21 Oct
21Oct

Space travel is slow and boring. It takes three days to deliver humans to the moon. Six months to Mars. Years to get anywhere beyond Mars. Based on current technology, it would take 18,000 years to reach the nearest star, Alpha Centauri.

Stars are interesting. So are planets. Finding other travelers out in the void? Also interesting. Slow and steady progress in interplanetary or interstellar space for years on end? Not so much. Best to just skip over it completely. Enter the trope of cryogenic sleep or suspended animation, saving science fiction writers and readers from the boring bits of space voyages since the genre’s inception.
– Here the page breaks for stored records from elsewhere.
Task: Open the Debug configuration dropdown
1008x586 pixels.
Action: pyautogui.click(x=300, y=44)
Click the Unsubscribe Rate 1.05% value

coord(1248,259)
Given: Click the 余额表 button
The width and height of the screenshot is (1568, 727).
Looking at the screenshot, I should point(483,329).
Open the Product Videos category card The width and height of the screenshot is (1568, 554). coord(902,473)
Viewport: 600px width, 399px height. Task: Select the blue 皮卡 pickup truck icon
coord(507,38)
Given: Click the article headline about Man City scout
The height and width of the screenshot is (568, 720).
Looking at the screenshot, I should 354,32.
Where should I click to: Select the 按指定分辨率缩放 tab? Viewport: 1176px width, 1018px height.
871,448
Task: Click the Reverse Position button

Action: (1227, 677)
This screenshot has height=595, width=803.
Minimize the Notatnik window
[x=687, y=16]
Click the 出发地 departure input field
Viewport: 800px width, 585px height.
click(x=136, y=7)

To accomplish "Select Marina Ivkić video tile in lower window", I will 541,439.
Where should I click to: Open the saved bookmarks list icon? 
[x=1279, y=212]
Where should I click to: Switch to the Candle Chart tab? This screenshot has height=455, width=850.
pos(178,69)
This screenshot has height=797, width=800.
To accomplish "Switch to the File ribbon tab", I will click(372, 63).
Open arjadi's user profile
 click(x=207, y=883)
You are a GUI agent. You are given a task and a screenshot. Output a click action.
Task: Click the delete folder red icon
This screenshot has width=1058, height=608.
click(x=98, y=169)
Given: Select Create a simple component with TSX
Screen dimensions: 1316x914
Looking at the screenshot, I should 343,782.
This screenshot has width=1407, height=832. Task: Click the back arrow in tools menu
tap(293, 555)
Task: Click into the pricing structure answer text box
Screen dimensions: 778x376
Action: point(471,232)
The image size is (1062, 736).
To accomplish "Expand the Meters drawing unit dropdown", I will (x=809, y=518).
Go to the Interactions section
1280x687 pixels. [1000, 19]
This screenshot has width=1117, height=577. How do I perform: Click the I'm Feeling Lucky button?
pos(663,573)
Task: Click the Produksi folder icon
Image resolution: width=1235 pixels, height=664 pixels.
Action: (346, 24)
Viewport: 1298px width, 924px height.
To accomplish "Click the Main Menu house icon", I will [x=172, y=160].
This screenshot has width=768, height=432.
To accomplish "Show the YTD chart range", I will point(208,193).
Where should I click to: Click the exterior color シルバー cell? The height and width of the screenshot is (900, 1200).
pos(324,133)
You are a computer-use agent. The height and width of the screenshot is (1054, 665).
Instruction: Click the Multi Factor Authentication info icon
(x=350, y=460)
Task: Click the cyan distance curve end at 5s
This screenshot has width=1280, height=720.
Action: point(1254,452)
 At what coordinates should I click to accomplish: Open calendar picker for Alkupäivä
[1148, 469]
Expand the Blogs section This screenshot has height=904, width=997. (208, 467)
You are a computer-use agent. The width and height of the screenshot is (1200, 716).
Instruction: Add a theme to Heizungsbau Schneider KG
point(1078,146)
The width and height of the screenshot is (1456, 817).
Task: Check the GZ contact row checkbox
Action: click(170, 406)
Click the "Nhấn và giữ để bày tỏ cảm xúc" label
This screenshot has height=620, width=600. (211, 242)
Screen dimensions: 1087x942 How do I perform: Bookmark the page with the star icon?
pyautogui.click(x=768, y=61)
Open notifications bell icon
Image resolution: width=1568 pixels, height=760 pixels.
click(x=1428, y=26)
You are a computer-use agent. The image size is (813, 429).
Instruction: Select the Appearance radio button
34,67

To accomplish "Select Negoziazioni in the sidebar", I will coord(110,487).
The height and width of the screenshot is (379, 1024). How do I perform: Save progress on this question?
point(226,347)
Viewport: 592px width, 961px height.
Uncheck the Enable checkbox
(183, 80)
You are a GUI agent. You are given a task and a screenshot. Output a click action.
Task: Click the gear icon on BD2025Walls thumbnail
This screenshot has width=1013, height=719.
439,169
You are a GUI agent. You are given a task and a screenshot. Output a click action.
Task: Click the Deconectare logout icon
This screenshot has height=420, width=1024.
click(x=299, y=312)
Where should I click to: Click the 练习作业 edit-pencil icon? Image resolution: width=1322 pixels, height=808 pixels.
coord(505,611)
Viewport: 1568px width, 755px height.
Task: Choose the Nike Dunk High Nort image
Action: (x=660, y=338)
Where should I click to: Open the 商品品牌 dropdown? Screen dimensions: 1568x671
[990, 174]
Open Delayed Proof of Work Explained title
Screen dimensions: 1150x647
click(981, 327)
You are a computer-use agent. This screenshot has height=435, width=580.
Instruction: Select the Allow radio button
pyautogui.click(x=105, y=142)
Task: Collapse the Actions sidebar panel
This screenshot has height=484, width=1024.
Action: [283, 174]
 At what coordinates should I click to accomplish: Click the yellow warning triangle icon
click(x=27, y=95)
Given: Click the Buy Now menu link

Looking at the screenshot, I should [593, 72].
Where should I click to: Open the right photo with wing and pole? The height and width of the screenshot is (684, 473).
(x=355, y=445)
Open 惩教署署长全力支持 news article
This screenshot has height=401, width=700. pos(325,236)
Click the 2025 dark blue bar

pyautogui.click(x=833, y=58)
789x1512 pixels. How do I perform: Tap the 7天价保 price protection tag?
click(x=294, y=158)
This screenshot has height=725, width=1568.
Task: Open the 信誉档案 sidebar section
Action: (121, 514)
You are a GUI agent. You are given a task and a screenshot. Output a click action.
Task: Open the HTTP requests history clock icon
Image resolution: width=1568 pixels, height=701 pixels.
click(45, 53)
With cryogenic sleep, the crew is suspended in an ageless slumber while their computers or trusty robots handle the day-to-day operations of the ship. Months or years pass, the crew wakes somewhere new and interesting, and conflict abounds!

Well, I had a similar storytelling problem. I wanted to get Aspire’s crew to the edge of the solar system without breaking physics or inventing a radically new type of propulsion. That meant going the long way around—seven years out to Neptune’s orbit. Naturally, I wanted to skip over the transit time, so I incorporated a cryosleep module into the ship’s design.

Imagine my surprise when I started researching, only to discover that cryogenic sleep is actually scientifically plausible. What? What?!

Bears, and many other mammals, hibernate through the winter in a state called torpor. Biological processes lower their body temperatures, slow their metabolisms, and help them ride out the cold in a deep sleep. And it turns out humans might have the same genetic pathways necessary to induce a similar torpor state. Once again, what?!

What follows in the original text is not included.